HOW TO COMPLETE THIS TASK
Every entry below, from first to last, should be copied exactly.

MATERIAL SHOWN
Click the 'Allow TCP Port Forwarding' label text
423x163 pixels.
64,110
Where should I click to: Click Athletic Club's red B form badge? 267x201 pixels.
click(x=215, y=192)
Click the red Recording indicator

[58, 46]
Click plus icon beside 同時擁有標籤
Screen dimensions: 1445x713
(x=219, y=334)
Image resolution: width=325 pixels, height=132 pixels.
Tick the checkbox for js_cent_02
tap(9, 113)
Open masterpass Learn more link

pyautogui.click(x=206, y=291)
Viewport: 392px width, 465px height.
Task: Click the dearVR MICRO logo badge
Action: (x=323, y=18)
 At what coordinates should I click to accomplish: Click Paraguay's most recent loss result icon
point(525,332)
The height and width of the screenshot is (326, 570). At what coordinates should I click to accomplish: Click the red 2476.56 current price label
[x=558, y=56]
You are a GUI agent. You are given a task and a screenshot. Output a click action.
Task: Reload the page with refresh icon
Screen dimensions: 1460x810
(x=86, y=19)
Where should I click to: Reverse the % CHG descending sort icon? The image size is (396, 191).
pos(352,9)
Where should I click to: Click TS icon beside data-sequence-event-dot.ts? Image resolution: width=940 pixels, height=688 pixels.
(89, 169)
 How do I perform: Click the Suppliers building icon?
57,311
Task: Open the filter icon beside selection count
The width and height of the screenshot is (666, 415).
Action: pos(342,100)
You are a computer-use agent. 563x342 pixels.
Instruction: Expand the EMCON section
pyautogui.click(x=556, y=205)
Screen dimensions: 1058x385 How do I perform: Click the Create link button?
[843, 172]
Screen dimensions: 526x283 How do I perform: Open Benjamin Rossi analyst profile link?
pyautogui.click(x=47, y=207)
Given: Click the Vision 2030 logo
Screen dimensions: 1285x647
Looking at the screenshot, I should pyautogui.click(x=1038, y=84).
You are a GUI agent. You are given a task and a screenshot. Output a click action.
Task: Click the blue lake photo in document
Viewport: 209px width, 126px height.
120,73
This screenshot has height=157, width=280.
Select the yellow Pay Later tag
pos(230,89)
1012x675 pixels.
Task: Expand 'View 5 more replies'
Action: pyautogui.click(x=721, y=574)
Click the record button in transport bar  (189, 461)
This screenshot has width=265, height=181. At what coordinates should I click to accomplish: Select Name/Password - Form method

EXPECTED OUTPUT
Click the 'Allow TCP Port Forwarding' label text
423x163 pixels.
64,110
Where should I click to: Click Athletic Club's red B form badge? 267x201 pixels.
click(x=215, y=192)
Click the red Recording indicator

[58, 46]
Click plus icon beside 同時擁有標籤
Screen dimensions: 1445x713
(x=219, y=334)
Image resolution: width=325 pixels, height=132 pixels.
Tick the checkbox for js_cent_02
tap(9, 113)
Open masterpass Learn more link

pyautogui.click(x=206, y=291)
Viewport: 392px width, 465px height.
Task: Click the dearVR MICRO logo badge
Action: (x=323, y=18)
 At what coordinates should I click to accomplish: Click Paraguay's most recent loss result icon
point(525,332)
The height and width of the screenshot is (326, 570). At what coordinates should I click to accomplish: Click the red 2476.56 current price label
[x=558, y=56]
You are a GUI agent. You are given a task and a screenshot. Output a click action.
Task: Reload the page with refresh icon
Screen dimensions: 1460x810
(x=86, y=19)
Where should I click to: Reverse the % CHG descending sort icon? The image size is (396, 191).
pos(352,9)
Where should I click to: Click TS icon beside data-sequence-event-dot.ts? Image resolution: width=940 pixels, height=688 pixels.
(89, 169)
 How do I perform: Click the Suppliers building icon?
57,311
Task: Open the filter icon beside selection count
The width and height of the screenshot is (666, 415).
Action: pos(342,100)
You are a computer-use agent. 563x342 pixels.
Instruction: Expand the EMCON section
pyautogui.click(x=556, y=205)
Screen dimensions: 1058x385 How do I perform: Click the Create link button?
[843, 172]
Screen dimensions: 526x283 How do I perform: Open Benjamin Rossi analyst profile link?
pyautogui.click(x=47, y=207)
Given: Click the Vision 2030 logo
Screen dimensions: 1285x647
Looking at the screenshot, I should pyautogui.click(x=1038, y=84).
You are a GUI agent. You are given a task and a screenshot. Output a click action.
Task: Click the blue lake photo in document
Viewport: 209px width, 126px height.
120,73
This screenshot has height=157, width=280.
Select the yellow Pay Later tag
pos(230,89)
1012x675 pixels.
Task: Expand 'View 5 more replies'
Action: pyautogui.click(x=721, y=574)
Click the record button in transport bar  (189, 461)
This screenshot has width=265, height=181. At what coordinates should I click to accomplish: Select Name/Password - Form method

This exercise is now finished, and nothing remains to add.